(Stored records)
--- START ---
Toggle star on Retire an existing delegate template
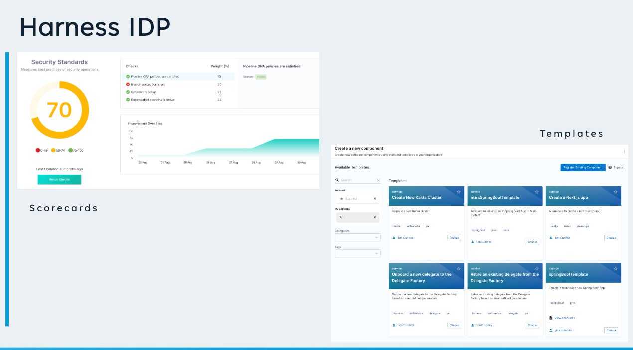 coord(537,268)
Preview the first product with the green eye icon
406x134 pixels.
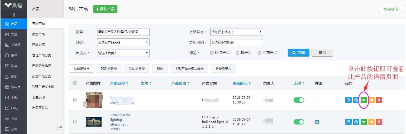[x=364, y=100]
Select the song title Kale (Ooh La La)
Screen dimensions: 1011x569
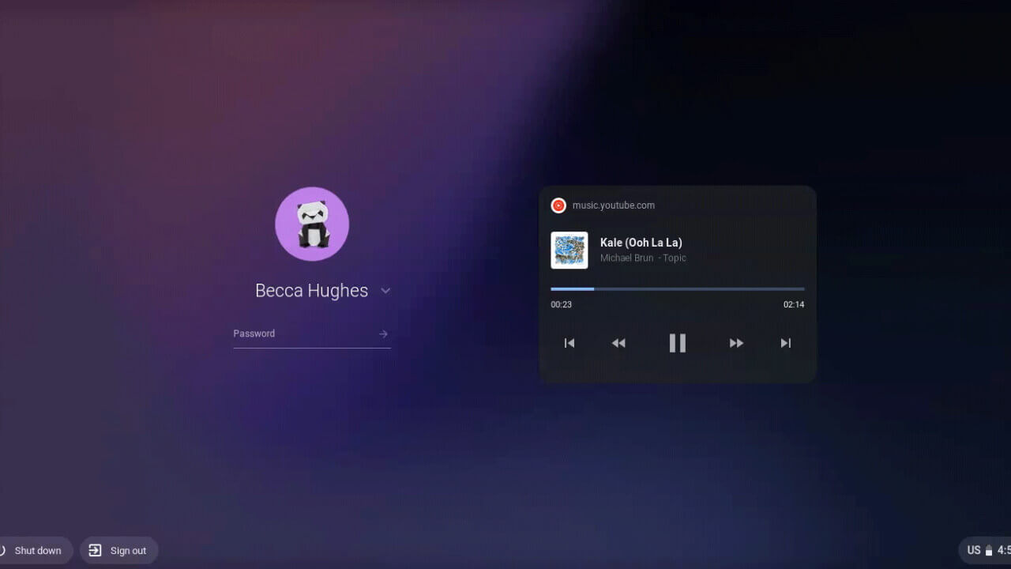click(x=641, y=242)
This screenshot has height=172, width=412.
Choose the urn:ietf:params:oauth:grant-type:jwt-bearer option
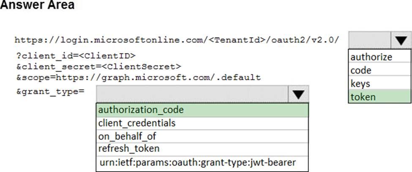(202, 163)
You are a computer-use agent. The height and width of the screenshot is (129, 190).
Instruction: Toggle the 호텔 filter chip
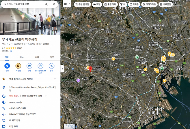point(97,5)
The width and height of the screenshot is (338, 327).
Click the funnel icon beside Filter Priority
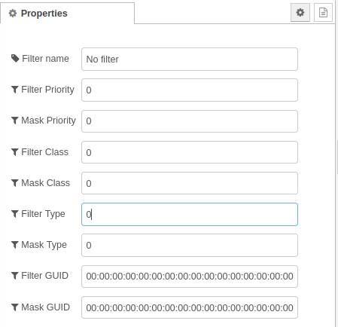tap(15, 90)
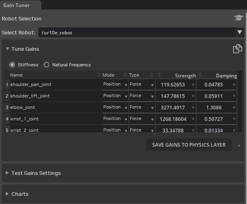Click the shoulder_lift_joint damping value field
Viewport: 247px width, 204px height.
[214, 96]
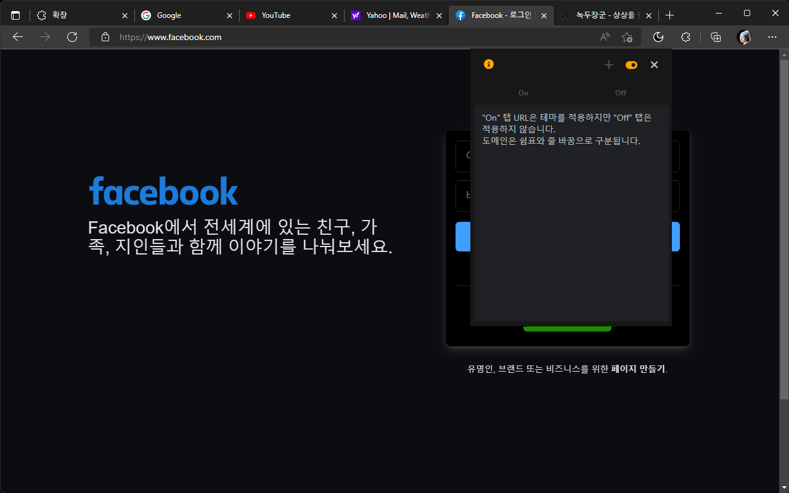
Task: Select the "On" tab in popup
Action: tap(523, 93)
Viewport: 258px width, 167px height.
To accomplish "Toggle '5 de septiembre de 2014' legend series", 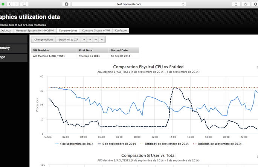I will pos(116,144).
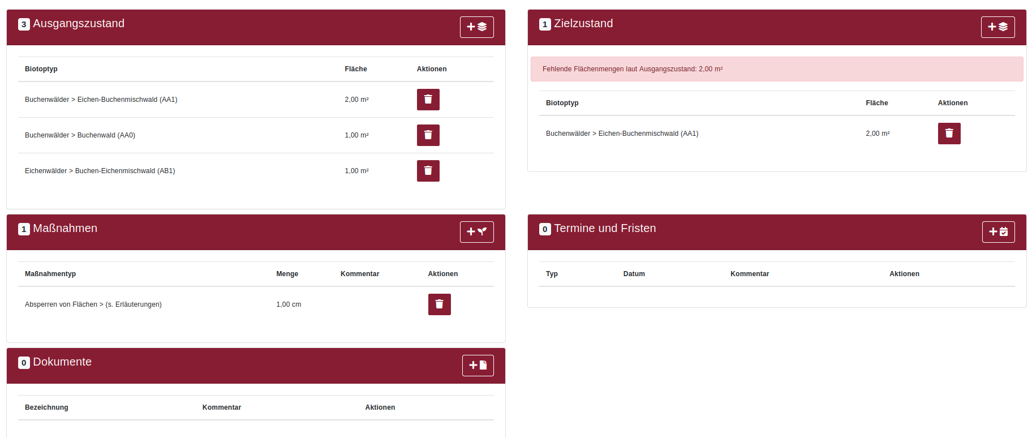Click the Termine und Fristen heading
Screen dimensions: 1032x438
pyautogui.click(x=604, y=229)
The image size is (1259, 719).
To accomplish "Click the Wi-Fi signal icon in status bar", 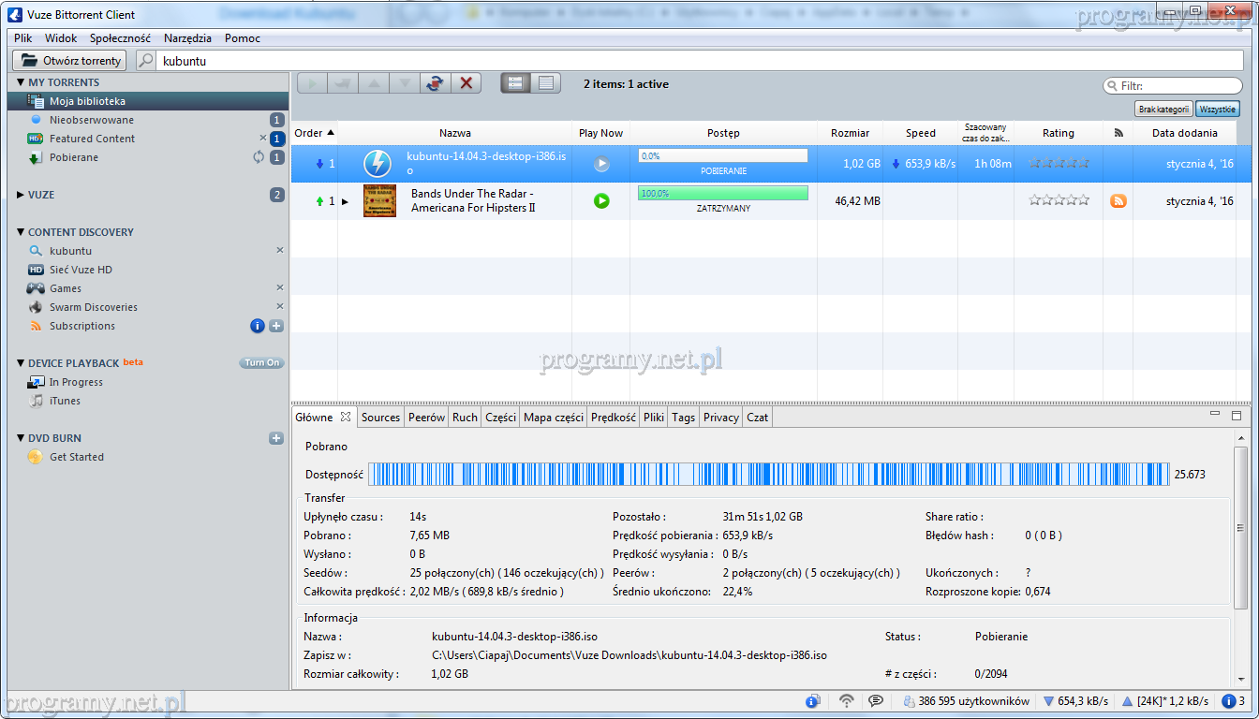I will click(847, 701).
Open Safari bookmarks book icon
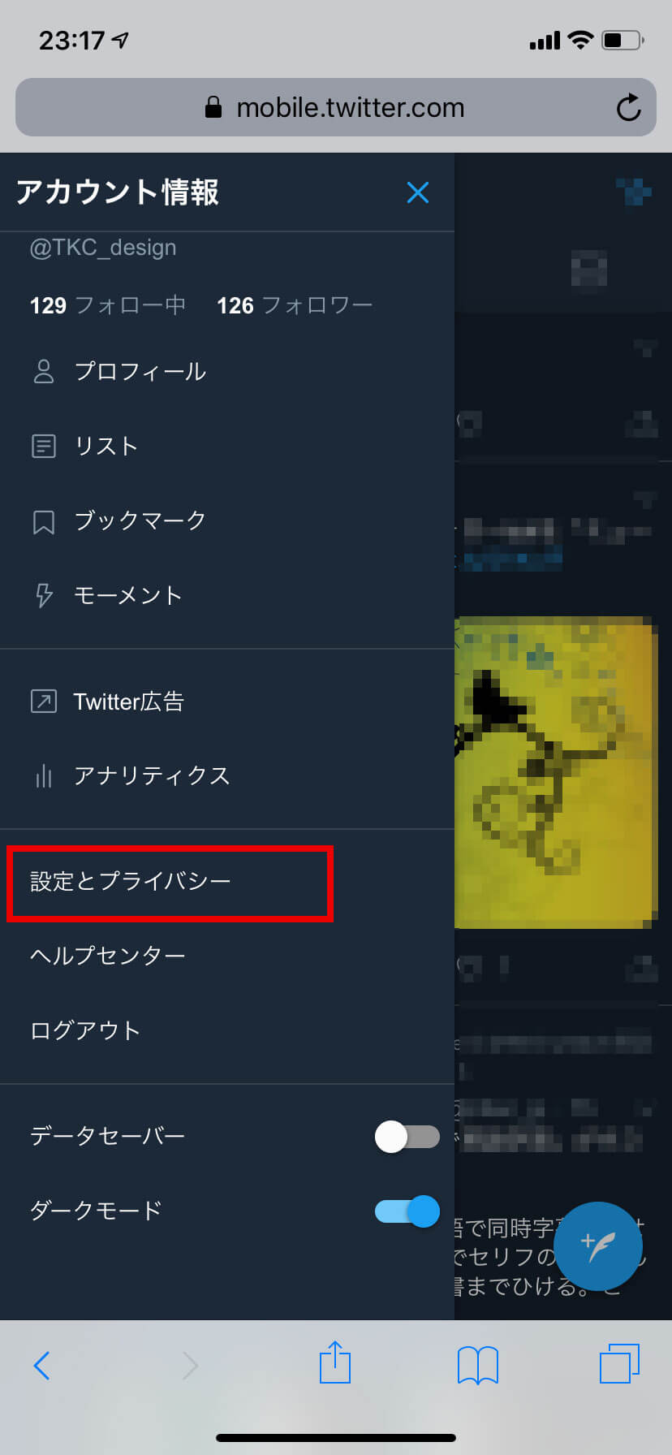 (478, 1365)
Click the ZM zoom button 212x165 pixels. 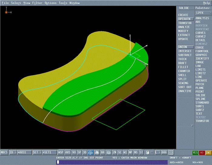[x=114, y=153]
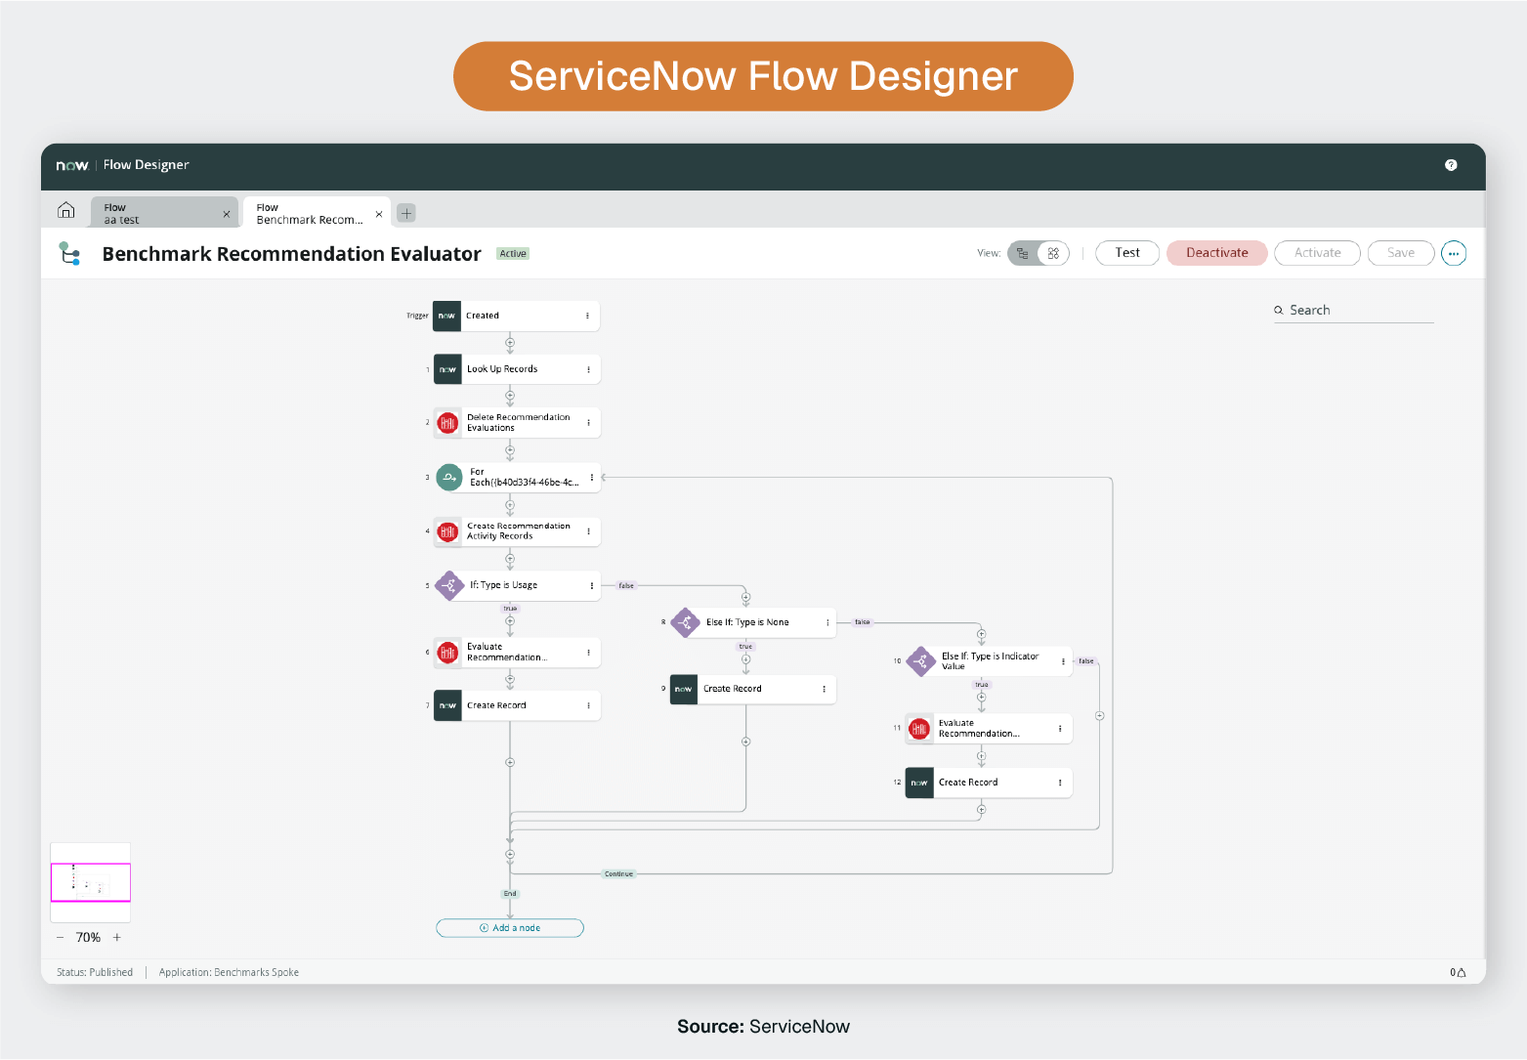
--- END ---
## [EXERCISE AIM]
Where a line of the entries contains the word "screenshot", copy that line.

## [TASK ANSWER]
This screenshot has height=172, width=412.
You are a computer-use agent. The height and width of the screenshot is (129, 190).
The width and height of the screenshot is (338, 327).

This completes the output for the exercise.